The Greyhound and Punchbowl Inn, formerly Stoke Heath Manor House and then Ye Olde Greyhound, is a public house in Stow Heath, Bilston, West Midlands, England. It was formerly a manor house before it was licensed around 1774-1820.

History

It is thought that it was built in 1450 as a manor house (with present timber framing dated to c.1450 to prove this), with a John De Mollesley being the first incumbent. Much of the extant building dates the manor house to the mid 16th century, although all that remains of the original 15th century building is the west wing and a tree in the middle of the building that was probably felled on site or nearby, also during the 15th century. The rear room has a well-preserved 16th century carved overmantel, although it is probably not in situ anymore and has been moved from its original location. Lawley (1893) and Mills & Williams (1988) said the manor house "would have been divided into three blocks: the west wing containing the principal living room, the east wing the kitchen area and a hall which connected the two". 

When the Commissioners of Henry VIII came to Bilston to enquire into the state of St. Leonard's Church during the Dissolution of the Monasteries (1536-1541), they stayed at the manor house. The house was sold during the English Civil War to John Green, whose son died during the Battle of Worcester. It is traditionally believed that during the 17th century, either Charles I or Charles II visited the manor house.

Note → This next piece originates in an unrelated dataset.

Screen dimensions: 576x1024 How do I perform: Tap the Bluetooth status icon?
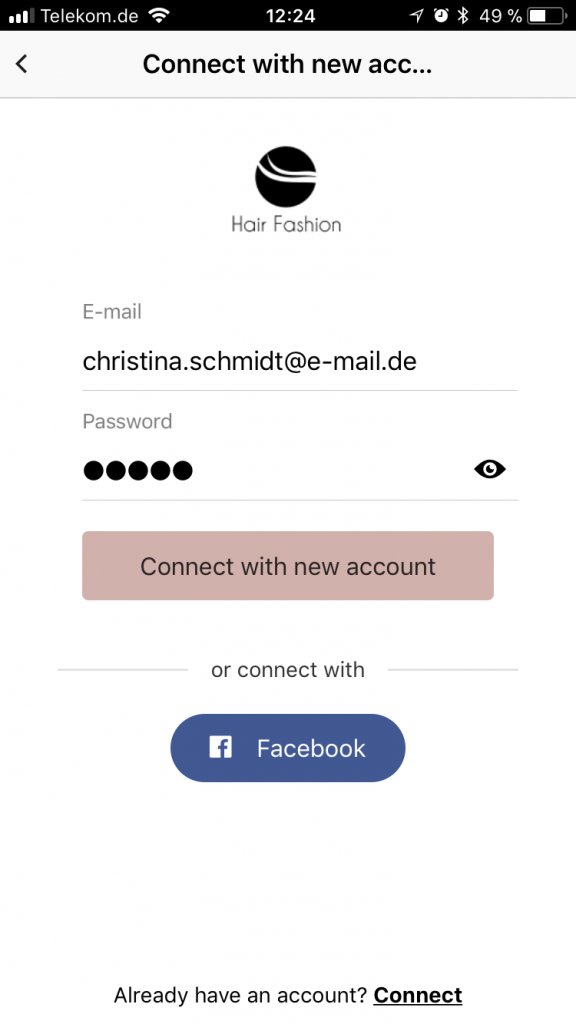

The manor house was owned by the Green family until 1715, when it was abandoned until around 1774-1820. Coins of George III and Louis XVI of France were found during the 1936 work to restore the pub which may date the conversion of the building to an inn at no later than 1793, when Louis XVI died, although it was not licensed as Ye Olde Greyhound until . It eventually fell into disrepair again, until it was restored in 1936 by Messrs. W. Butler & Co. Limited and was renamed to The Greyhound and Punchbowl. Before it was restored in 1936, the building was under licence to Joseph Wheeler and showed serious signs of disrepair. On 20 June 1952 Historic England designated The Greyhound and Punchbowl as a Grade II* listed building. It was last refurbished in 2003 and it has since been placed on the Heritage at Risk Register. The building is now suffering from complex structural problems to the supporting concrete frame due to poor management conditions towards the building. It is slowly decaying, with currently no management solution agreed.